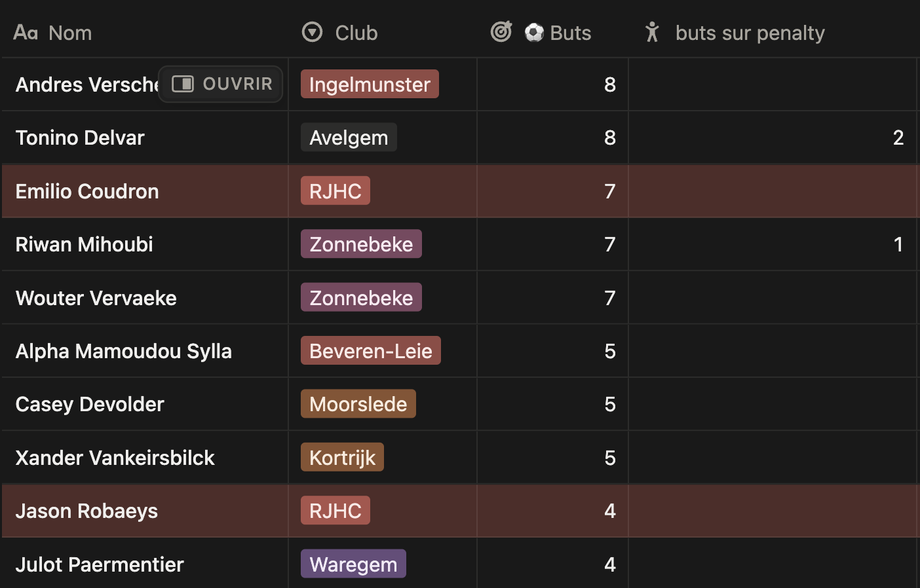Click the soccer ball icon in Buts header
The image size is (920, 588).
(x=534, y=32)
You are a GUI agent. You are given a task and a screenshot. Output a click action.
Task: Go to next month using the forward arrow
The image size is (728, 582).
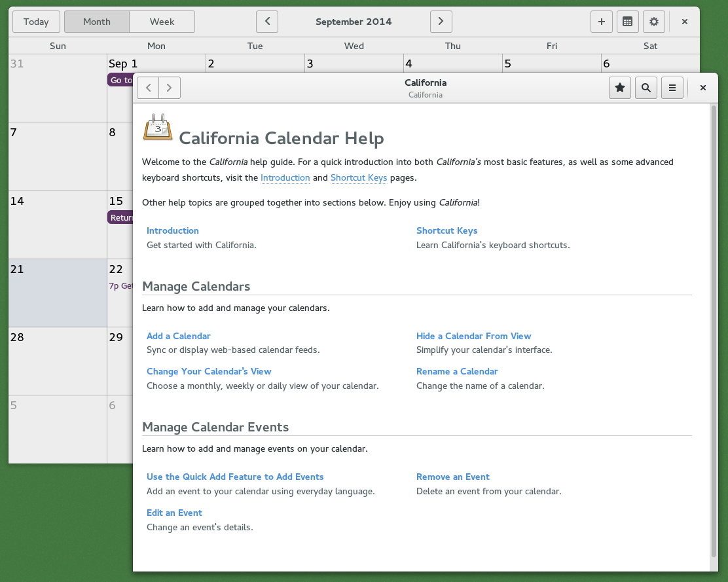pyautogui.click(x=441, y=21)
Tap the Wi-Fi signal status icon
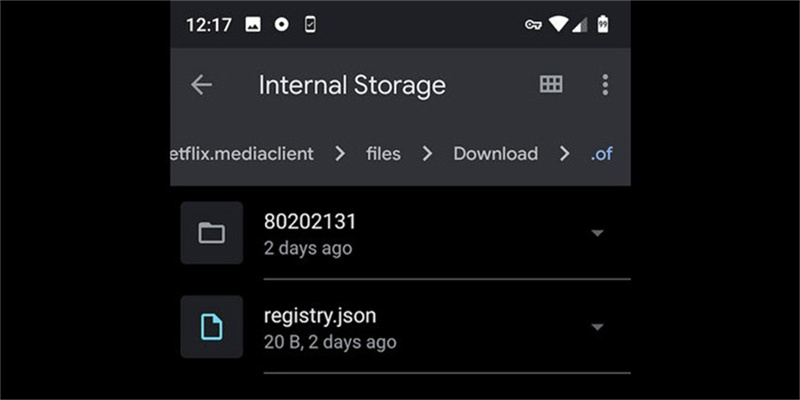800x400 pixels. (558, 25)
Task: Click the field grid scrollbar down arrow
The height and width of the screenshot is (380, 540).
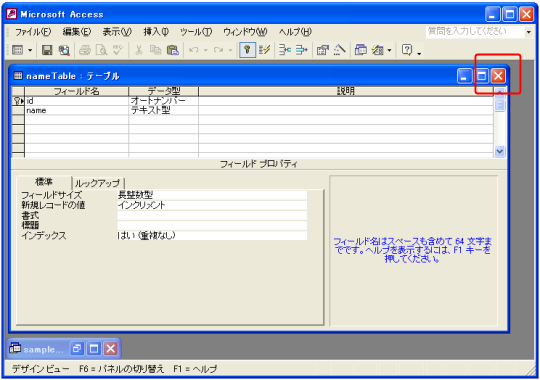Action: coord(499,151)
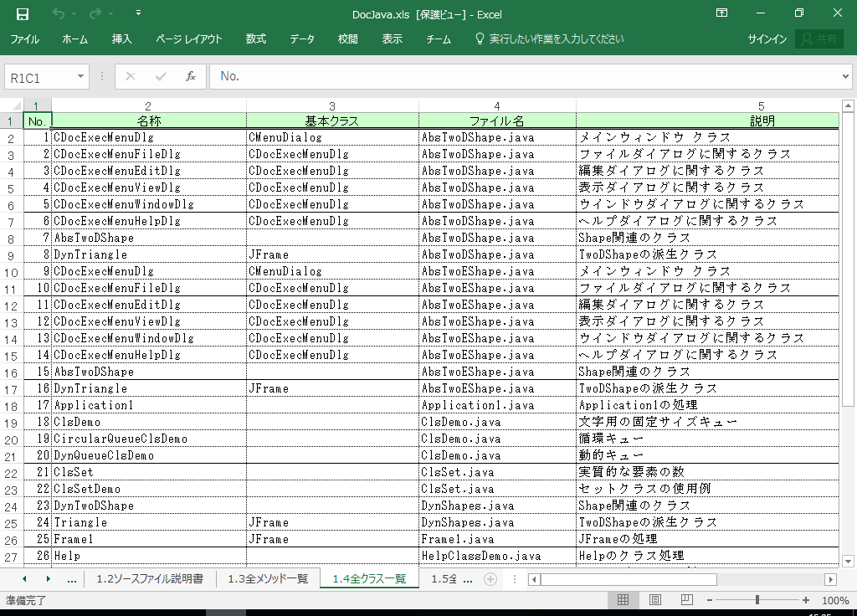857x616 pixels.
Task: Click the Save icon in title bar
Action: coord(23,14)
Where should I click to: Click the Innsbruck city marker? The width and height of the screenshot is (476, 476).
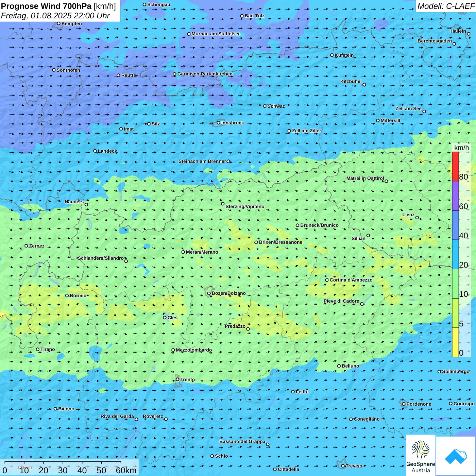[x=219, y=123]
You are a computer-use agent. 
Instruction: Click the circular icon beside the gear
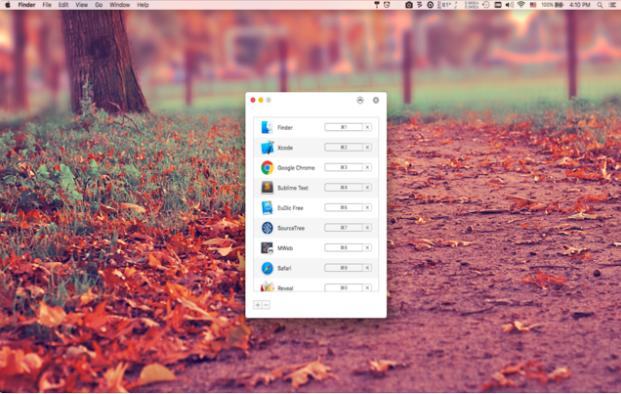(x=360, y=100)
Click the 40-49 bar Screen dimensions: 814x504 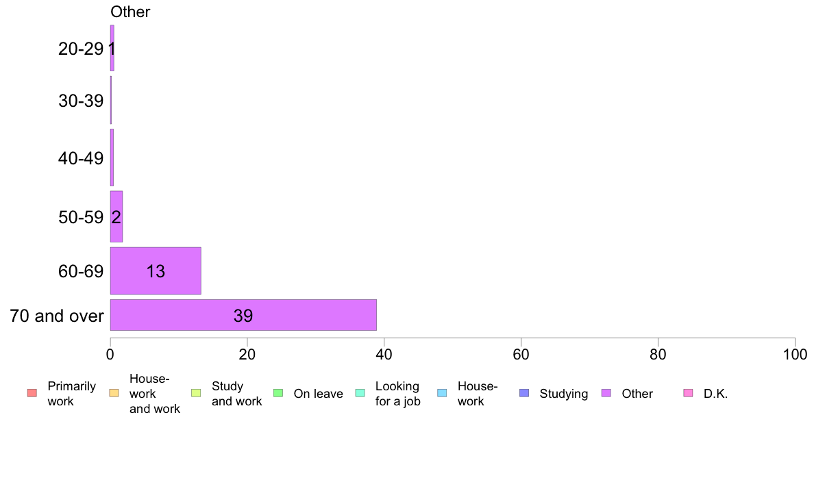point(112,158)
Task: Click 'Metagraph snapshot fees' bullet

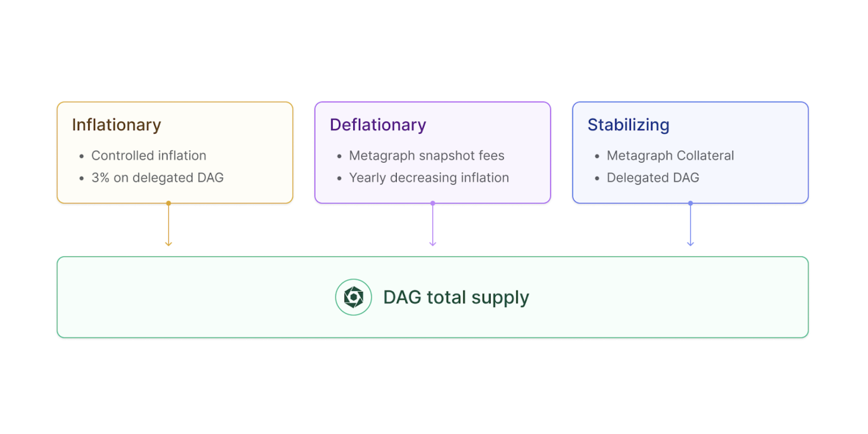Action: tap(427, 156)
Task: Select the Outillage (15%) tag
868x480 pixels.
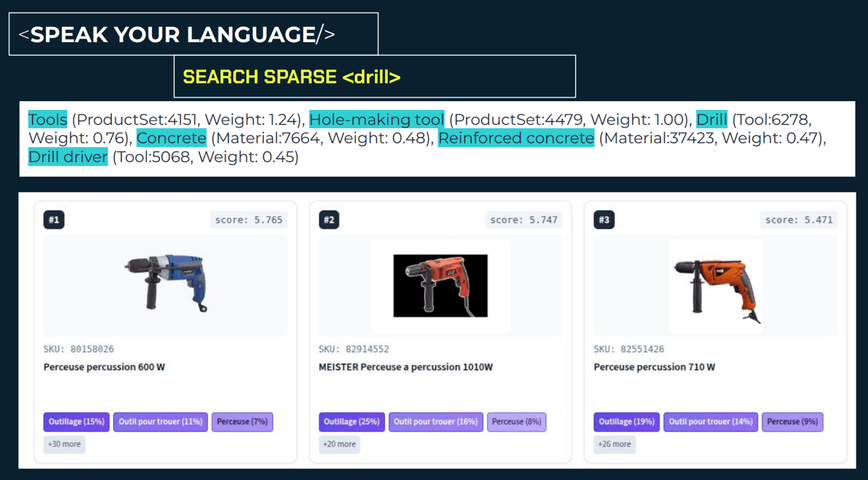Action: [77, 422]
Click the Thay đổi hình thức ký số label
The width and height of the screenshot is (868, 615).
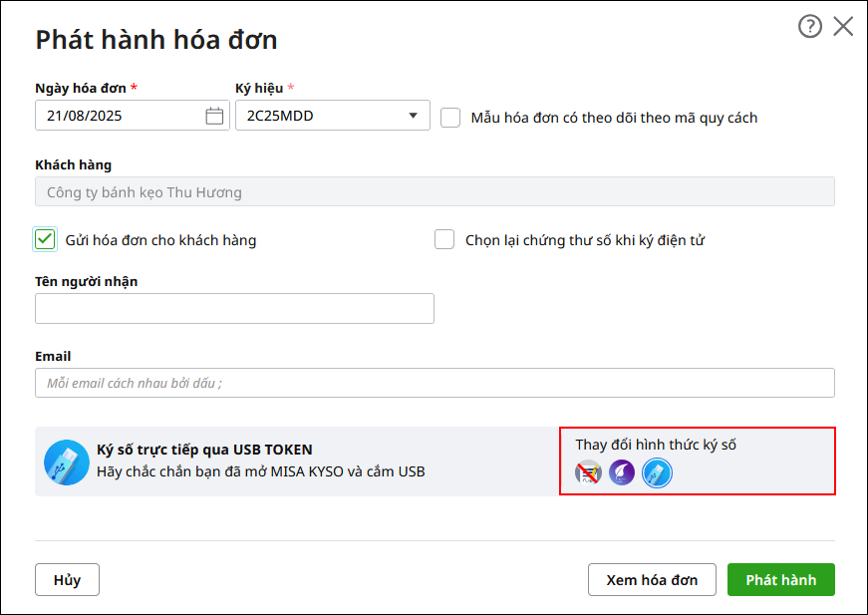(x=656, y=445)
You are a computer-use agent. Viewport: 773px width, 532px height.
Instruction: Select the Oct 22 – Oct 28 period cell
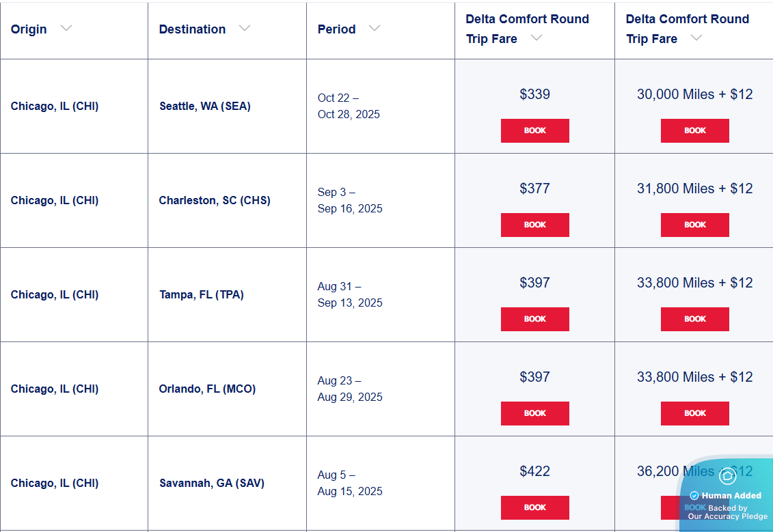(x=349, y=107)
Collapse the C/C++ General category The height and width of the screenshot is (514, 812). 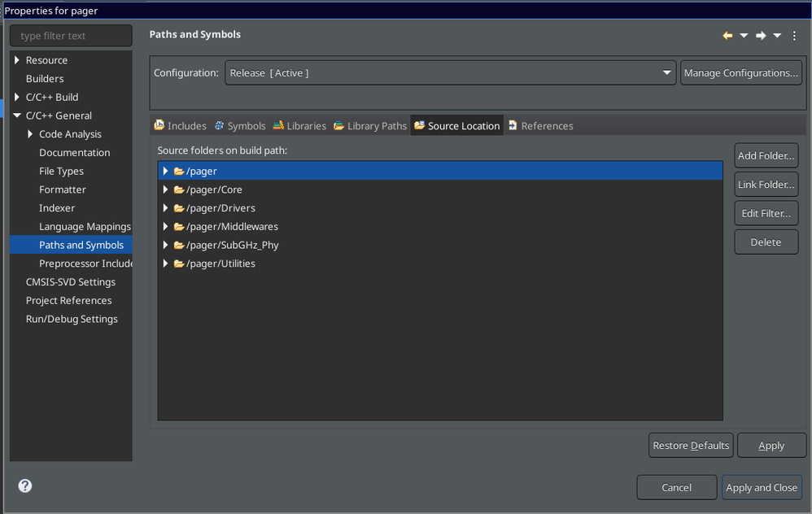click(x=16, y=115)
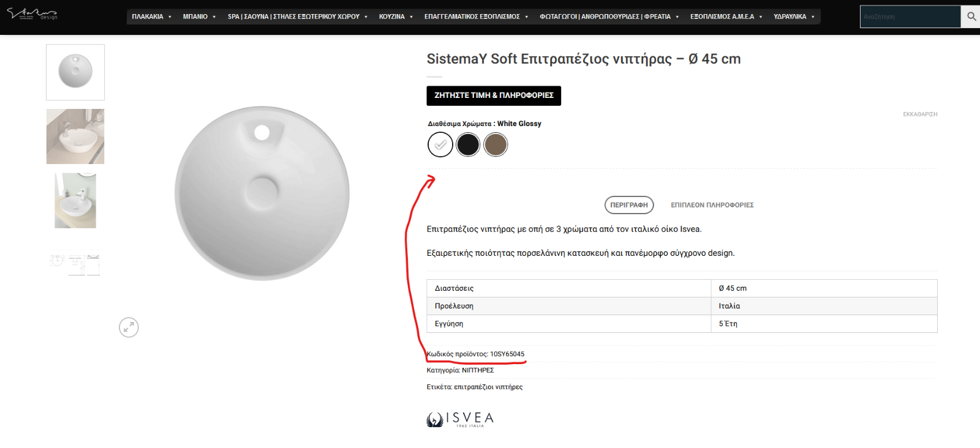This screenshot has width=980, height=448.
Task: Open the ΝΙΠΤΗΡΕΣ category link
Action: click(x=478, y=370)
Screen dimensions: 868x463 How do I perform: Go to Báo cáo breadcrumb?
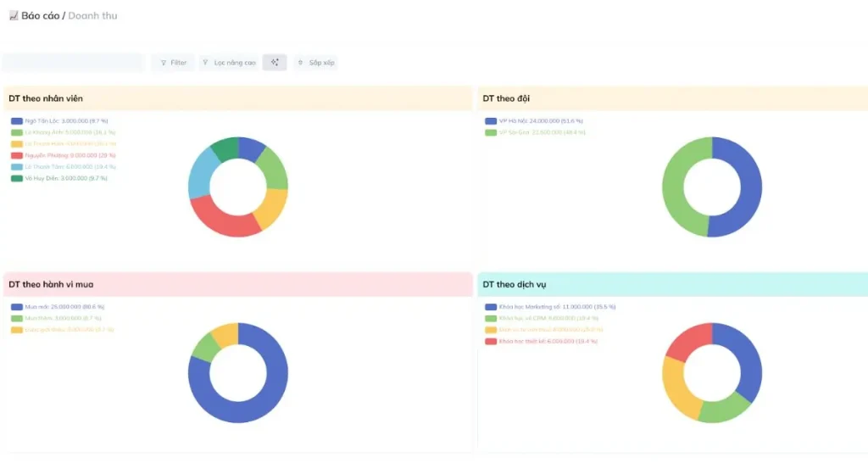[x=41, y=15]
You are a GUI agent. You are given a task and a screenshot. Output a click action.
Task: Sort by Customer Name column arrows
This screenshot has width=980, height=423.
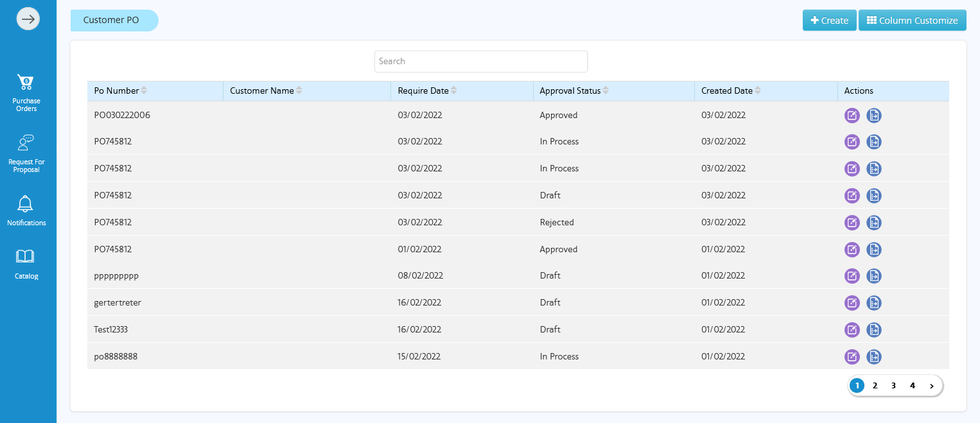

──────────

• **What to produce**: Copy exactly the lines from the line that has "Task: Sort by Customer Name column arrows" through the last line of the entries above, inclusive, and no others. Pictures do not go in the copy.

• **Response box**:
Task: Sort by Customer Name column arrows
This screenshot has width=980, height=423.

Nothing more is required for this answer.